演者 筑木 隆雄(岡山大病院・消化器内科)
共同演者 岡田 裕之(岡山大病院・光学医療診療部), 山本 和秀(岡山大病院・消化器内科)
抄録 【目的】当科における過敏性腸症候群(IBS)診療の現況と問題点を調べるために,患者背景や治療方針について後ろ向きに検討した.
【対象と方法】対象は,2010年1月~2012年12月に当科でIBSと新たに診断された60歳以下の患者である.診断基準は,3か月以上 排便・排ガスで軽快する消化管症状を有し,血液検査あるいは大腸内視鏡で明らかな異常所見がないものとした.治療効果はカルテ記載をもとに「効果なし・効果はあるが不十分・十分な効果あり」の3段階に分けて評価した.

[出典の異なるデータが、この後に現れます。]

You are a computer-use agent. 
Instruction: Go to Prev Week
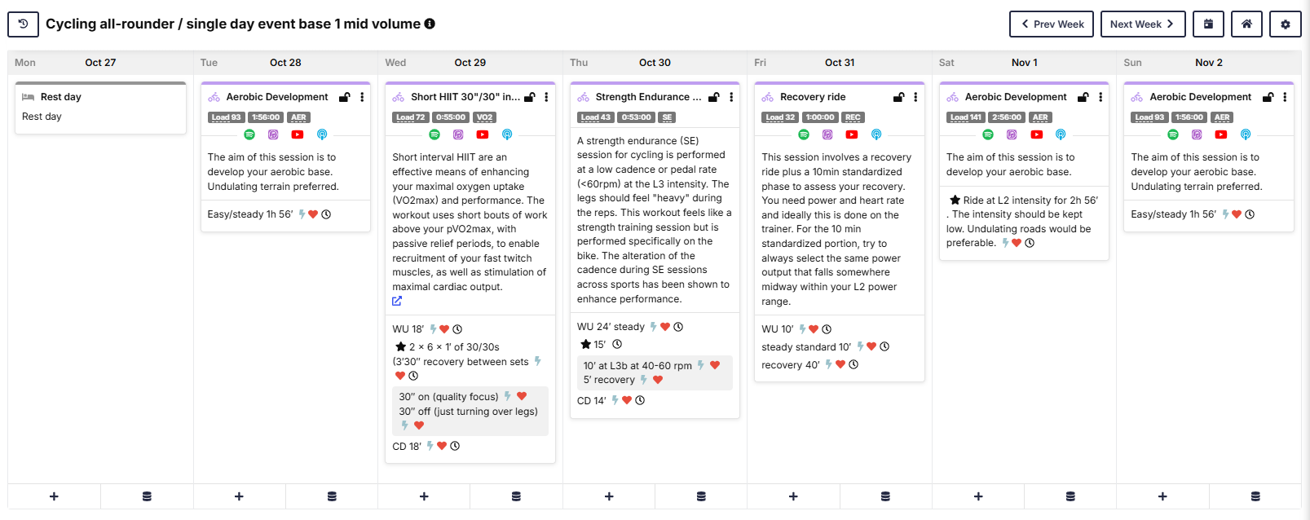point(1052,24)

【結果】対象患者43例の内訳は,男21例・女22例,平均年齢36歳(14~59歳)であった.BMIの平均値 21.6(15.4~36),病型は下痢型25例・便秘型8例・混合型10例,診断までの罹患期間の平均 26か月(3~144か月),慢性疾患を有する患者 14例,上部消化管症状もある患者 15例,精神科通院 14例であった.診療した医師は11名であった.大腸内視鏡は36例で施行されていた.治療薬は,抗コリン剤16例・ポリカルボフィル9例・消化管運動調整薬 7例・5-HT3受容体拮抗薬 8例・漢方薬 20例・精神科系の薬物 14例・PPI併用 11例であった.使用された主な漢方薬は大建中湯9例・桂枝加芍薬湯3例であった.通院期間は平均9か月(0~36か月),通院継続患者13例であった.治療成績は十分な効果ありが67%・効果不十分14%・効果なし19%であった.維持療法(内服継続)は29例で行われていた.効果なしの1例と効果不十分の3例では,使用されていない薬剤を認めた.治療効果と患者背景・治療法との間には有意な相関は認めなかった.また,生活環境の変化で緩解した症例を3例,治療開始後の大腸内視鏡でIBSが否定され治療薬変更で治癒した症例を2例認めた.
【結語】当科におけるIBS診療での改善率は比較的高かったが,多くの症例で維持療法を必要としていた.効果が不十分な患者において投与されていない薬剤があることから,医師間での治療の違いをなくす必要性が示唆された.